[Stored items]
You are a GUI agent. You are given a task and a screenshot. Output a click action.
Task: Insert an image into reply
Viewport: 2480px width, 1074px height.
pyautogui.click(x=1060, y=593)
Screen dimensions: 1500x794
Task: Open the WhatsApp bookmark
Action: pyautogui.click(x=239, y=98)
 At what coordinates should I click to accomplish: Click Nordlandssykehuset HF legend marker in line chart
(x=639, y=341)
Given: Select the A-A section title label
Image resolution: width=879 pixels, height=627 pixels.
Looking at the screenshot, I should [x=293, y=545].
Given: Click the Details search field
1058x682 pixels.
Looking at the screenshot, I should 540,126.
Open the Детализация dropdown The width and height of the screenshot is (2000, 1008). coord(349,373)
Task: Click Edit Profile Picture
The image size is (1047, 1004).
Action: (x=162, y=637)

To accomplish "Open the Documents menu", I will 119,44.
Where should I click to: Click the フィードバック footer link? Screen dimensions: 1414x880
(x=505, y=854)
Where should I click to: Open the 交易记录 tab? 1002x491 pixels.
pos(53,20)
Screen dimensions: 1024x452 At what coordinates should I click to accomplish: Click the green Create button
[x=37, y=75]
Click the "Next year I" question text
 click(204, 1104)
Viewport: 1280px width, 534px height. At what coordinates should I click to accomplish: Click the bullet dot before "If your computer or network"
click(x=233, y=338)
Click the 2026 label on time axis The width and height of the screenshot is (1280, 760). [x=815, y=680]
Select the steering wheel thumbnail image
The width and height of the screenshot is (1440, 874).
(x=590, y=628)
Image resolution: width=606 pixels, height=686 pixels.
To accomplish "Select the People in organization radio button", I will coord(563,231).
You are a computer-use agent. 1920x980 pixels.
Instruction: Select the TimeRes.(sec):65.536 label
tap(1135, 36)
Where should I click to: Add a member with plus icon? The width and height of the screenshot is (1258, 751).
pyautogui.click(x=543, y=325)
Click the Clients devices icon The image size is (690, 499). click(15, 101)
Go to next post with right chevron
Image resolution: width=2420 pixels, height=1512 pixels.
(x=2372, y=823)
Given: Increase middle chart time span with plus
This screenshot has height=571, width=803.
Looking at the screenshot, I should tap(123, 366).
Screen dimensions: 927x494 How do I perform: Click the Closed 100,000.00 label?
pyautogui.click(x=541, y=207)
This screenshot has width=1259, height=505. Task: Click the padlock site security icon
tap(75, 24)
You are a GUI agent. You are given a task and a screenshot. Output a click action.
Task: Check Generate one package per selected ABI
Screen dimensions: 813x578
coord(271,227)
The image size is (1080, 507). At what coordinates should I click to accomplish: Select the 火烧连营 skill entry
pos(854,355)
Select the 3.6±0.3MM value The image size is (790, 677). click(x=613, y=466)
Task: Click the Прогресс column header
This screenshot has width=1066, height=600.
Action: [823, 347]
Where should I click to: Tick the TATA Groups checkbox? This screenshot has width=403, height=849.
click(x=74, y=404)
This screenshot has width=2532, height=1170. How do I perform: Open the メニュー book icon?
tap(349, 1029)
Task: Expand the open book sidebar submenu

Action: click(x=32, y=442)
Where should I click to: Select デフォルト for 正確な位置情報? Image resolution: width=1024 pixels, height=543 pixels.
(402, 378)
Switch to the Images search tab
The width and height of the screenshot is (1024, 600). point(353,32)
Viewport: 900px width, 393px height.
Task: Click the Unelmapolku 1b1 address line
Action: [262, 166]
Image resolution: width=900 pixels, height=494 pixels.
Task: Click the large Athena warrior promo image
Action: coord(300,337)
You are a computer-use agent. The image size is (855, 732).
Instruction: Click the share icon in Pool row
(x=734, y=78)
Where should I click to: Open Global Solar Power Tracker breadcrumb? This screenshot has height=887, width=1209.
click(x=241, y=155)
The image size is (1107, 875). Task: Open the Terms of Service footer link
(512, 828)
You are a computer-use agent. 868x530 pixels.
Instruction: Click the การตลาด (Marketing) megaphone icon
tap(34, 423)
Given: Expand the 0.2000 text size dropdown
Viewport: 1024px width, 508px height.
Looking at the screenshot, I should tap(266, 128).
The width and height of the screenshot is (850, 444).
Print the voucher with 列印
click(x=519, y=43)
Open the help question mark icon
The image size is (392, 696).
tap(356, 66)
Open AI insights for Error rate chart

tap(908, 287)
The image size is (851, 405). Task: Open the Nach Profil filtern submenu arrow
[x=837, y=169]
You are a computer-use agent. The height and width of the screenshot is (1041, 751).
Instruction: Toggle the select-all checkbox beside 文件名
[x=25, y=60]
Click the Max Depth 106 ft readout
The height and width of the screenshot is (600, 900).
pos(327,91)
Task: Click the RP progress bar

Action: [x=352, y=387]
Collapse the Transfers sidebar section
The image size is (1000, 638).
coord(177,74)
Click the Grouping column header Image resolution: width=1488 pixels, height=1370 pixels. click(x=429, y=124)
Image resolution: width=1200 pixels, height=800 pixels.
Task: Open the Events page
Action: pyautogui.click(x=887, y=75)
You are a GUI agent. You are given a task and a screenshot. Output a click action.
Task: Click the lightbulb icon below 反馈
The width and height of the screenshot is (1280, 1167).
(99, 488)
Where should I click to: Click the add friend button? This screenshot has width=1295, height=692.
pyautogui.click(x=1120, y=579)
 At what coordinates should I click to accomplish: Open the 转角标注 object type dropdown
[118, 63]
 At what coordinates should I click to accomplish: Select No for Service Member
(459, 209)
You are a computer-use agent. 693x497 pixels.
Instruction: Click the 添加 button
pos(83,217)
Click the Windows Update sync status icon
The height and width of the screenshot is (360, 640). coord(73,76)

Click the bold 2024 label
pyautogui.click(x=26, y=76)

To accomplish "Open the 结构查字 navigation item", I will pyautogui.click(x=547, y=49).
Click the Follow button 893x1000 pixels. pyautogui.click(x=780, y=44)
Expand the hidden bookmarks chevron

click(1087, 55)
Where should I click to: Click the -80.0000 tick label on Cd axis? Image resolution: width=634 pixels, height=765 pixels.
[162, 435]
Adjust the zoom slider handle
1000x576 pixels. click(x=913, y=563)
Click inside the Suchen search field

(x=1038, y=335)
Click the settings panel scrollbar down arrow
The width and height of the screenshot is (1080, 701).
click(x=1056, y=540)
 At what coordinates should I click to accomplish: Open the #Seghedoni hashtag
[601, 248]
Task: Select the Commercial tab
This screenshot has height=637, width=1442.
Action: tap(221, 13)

- _Work order_: Write out, word for word, the line containing "The width and height of the screenshot is (1280, 1167)." and every line after it to the end of the data above.

- _Solution to the exercise_:
The width and height of the screenshot is (1280, 1167).
(99, 488)
Where should I click to: Click the add friend button? This screenshot has width=1295, height=692.
pyautogui.click(x=1120, y=579)
 At what coordinates should I click to accomplish: Open the 转角标注 object type dropdown
[118, 63]
 At what coordinates should I click to accomplish: Select No for Service Member
(459, 209)
You are a computer-use agent. 693x497 pixels.
Instruction: Click the 添加 button
pos(83,217)
Click the Windows Update sync status icon
The height and width of the screenshot is (360, 640). coord(73,76)

Click the bold 2024 label
pyautogui.click(x=26, y=76)

To accomplish "Open the 结构查字 navigation item", I will pyautogui.click(x=547, y=49).
Click the Follow button 893x1000 pixels. pyautogui.click(x=780, y=44)
Expand the hidden bookmarks chevron

click(1087, 55)
Where should I click to: Click the -80.0000 tick label on Cd axis? Image resolution: width=634 pixels, height=765 pixels.
[162, 435]
Adjust the zoom slider handle
1000x576 pixels. click(x=913, y=563)
Click inside the Suchen search field

(x=1038, y=335)
Click the settings panel scrollbar down arrow
The width and height of the screenshot is (1080, 701).
click(x=1056, y=540)
 At what coordinates should I click to accomplish: Open the #Seghedoni hashtag
[601, 248]
Task: Select the Commercial tab
This screenshot has height=637, width=1442.
Action: tap(221, 13)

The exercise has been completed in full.